Start of Block

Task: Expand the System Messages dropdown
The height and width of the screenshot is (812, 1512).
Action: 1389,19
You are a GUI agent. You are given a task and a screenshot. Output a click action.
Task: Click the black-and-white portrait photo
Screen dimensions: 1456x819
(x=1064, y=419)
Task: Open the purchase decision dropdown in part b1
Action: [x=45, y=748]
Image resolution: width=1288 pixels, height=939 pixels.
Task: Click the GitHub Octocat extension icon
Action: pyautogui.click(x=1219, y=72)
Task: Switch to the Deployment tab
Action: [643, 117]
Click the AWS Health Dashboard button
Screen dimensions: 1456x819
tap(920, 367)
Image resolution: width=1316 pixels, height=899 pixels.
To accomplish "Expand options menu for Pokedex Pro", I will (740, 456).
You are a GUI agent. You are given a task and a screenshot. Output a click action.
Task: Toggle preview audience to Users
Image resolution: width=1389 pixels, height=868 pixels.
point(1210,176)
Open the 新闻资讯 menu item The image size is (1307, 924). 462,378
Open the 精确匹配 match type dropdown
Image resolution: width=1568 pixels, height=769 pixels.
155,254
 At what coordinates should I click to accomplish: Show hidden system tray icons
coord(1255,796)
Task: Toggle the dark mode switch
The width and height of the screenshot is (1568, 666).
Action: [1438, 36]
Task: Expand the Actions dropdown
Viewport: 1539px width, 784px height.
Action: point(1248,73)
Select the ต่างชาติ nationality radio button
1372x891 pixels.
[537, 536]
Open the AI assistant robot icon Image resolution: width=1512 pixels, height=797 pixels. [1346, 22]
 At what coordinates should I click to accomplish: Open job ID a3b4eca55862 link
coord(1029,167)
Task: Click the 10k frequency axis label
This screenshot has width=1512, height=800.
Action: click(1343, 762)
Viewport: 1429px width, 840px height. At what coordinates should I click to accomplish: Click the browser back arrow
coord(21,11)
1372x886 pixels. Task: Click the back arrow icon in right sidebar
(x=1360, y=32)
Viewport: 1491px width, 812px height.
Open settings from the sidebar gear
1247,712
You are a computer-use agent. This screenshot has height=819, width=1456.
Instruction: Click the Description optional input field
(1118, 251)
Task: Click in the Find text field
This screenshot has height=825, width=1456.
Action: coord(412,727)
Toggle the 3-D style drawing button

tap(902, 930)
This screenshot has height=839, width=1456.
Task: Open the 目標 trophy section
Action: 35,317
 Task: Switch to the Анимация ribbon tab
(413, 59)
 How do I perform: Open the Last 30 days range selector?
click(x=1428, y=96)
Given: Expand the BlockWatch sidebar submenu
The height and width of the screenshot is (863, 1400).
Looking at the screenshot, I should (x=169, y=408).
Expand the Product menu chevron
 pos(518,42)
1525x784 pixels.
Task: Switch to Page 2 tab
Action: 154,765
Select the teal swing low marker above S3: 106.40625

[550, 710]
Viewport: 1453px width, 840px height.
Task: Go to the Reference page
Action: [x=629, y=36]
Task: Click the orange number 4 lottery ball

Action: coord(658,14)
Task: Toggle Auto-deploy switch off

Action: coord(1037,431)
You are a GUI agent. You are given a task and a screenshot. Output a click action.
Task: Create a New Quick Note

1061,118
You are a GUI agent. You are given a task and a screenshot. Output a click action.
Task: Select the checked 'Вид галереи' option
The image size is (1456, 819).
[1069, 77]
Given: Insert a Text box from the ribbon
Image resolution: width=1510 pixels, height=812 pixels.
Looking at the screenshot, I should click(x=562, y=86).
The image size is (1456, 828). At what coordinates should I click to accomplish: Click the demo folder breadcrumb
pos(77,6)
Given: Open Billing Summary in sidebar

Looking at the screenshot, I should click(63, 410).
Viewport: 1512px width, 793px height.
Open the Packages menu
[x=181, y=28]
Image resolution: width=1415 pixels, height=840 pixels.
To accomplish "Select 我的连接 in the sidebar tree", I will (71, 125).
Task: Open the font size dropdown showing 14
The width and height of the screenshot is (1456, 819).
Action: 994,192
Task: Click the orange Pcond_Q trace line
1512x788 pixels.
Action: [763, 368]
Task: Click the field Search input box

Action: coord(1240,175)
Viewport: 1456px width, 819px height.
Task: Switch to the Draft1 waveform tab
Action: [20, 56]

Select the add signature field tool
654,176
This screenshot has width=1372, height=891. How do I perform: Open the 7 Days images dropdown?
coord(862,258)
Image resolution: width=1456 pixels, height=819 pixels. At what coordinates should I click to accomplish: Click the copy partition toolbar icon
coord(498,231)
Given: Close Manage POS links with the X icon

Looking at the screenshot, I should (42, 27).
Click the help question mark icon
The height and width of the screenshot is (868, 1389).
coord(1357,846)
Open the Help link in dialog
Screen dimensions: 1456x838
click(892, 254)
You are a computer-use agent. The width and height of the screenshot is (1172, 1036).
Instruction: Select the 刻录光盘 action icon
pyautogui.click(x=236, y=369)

End of Block

Exercise goal ::
The answer must be an exact copy of every entry.

Your solution ::
Task: Expand the System Messages dropdown
The height and width of the screenshot is (812, 1512).
Action: 1389,19
You are a GUI agent. You are given a task and a screenshot. Output a click action.
Task: Click the black-and-white portrait photo
Screen dimensions: 1456x819
(x=1064, y=419)
Task: Open the purchase decision dropdown in part b1
Action: [x=45, y=748]
Image resolution: width=1288 pixels, height=939 pixels.
Task: Click the GitHub Octocat extension icon
Action: pyautogui.click(x=1219, y=72)
Task: Switch to the Deployment tab
Action: [643, 117]
Click the AWS Health Dashboard button
Screen dimensions: 1456x819
tap(920, 367)
Image resolution: width=1316 pixels, height=899 pixels.
To accomplish "Expand options menu for Pokedex Pro", I will (740, 456).
You are a GUI agent. You are given a task and a screenshot. Output a click action.
Task: Toggle preview audience to Users
Image resolution: width=1389 pixels, height=868 pixels.
point(1210,176)
Open the 新闻资讯 menu item The image size is (1307, 924). 462,378
Open the 精确匹配 match type dropdown
Image resolution: width=1568 pixels, height=769 pixels.
155,254
 At what coordinates should I click to accomplish: Show hidden system tray icons
coord(1255,796)
Task: Toggle the dark mode switch
The width and height of the screenshot is (1568, 666).
Action: [1438, 36]
Task: Expand the Actions dropdown
Viewport: 1539px width, 784px height.
Action: point(1248,73)
Select the ต่างชาติ nationality radio button
1372x891 pixels.
[537, 536]
Open the AI assistant robot icon Image resolution: width=1512 pixels, height=797 pixels. [1346, 22]
 At what coordinates should I click to accomplish: Open job ID a3b4eca55862 link
coord(1029,167)
Task: Click the 10k frequency axis label
This screenshot has width=1512, height=800.
Action: click(1343, 762)
Viewport: 1429px width, 840px height. At what coordinates should I click to accomplish: Click the browser back arrow
coord(21,11)
1372x886 pixels. Task: Click the back arrow icon in right sidebar
(x=1360, y=32)
Viewport: 1491px width, 812px height.
Open settings from the sidebar gear
1247,712
You are a computer-use agent. This screenshot has height=819, width=1456.
Instruction: Click the Description optional input field
(1118, 251)
Task: Click in the Find text field
This screenshot has height=825, width=1456.
Action: coord(412,727)
Toggle the 3-D style drawing button

tap(902, 930)
This screenshot has height=839, width=1456.
Task: Open the 目標 trophy section
Action: 35,317
 Task: Switch to the Анимация ribbon tab
(413, 59)
 How do I perform: Open the Last 30 days range selector?
click(x=1428, y=96)
Given: Expand the BlockWatch sidebar submenu
The height and width of the screenshot is (863, 1400).
Looking at the screenshot, I should (x=169, y=408).
Expand the Product menu chevron
 pos(518,42)
1525x784 pixels.
Task: Switch to Page 2 tab
Action: 154,765
Select the teal swing low marker above S3: 106.40625

[550, 710]
Viewport: 1453px width, 840px height.
Task: Go to the Reference page
Action: [x=629, y=36]
Task: Click the orange number 4 lottery ball

Action: coord(658,14)
Task: Toggle Auto-deploy switch off

Action: coord(1037,431)
You are a GUI agent. You are given a task and a screenshot. Output a click action.
Task: Create a New Quick Note

1061,118
You are a GUI agent. You are given a task and a screenshot. Output a click action.
Task: Select the checked 'Вид галереи' option
The image size is (1456, 819).
[1069, 77]
Given: Insert a Text box from the ribbon
Image resolution: width=1510 pixels, height=812 pixels.
Looking at the screenshot, I should click(x=562, y=86).
The image size is (1456, 828). At what coordinates should I click to accomplish: Click the demo folder breadcrumb
pos(77,6)
Given: Open Billing Summary in sidebar

Looking at the screenshot, I should click(63, 410).
Viewport: 1512px width, 793px height.
Open the Packages menu
[x=181, y=28]
Image resolution: width=1415 pixels, height=840 pixels.
To accomplish "Select 我的连接 in the sidebar tree", I will (71, 125).
Task: Open the font size dropdown showing 14
The width and height of the screenshot is (1456, 819).
Action: 994,192
Task: Click the orange Pcond_Q trace line
1512x788 pixels.
Action: [763, 368]
Task: Click the field Search input box

Action: coord(1240,175)
Viewport: 1456px width, 819px height.
Task: Switch to the Draft1 waveform tab
Action: [20, 56]

Select the add signature field tool
654,176
This screenshot has width=1372, height=891. How do I perform: Open the 7 Days images dropdown?
coord(862,258)
Image resolution: width=1456 pixels, height=819 pixels. At what coordinates should I click to accomplish: Click the copy partition toolbar icon
coord(498,231)
Given: Close Manage POS links with the X icon

Looking at the screenshot, I should (42, 27).
Click the help question mark icon
The height and width of the screenshot is (868, 1389).
coord(1357,846)
Open the Help link in dialog
Screen dimensions: 1456x838
click(892, 254)
You are a computer-use agent. The width and height of the screenshot is (1172, 1036).
Instruction: Select the 刻录光盘 action icon
pyautogui.click(x=236, y=369)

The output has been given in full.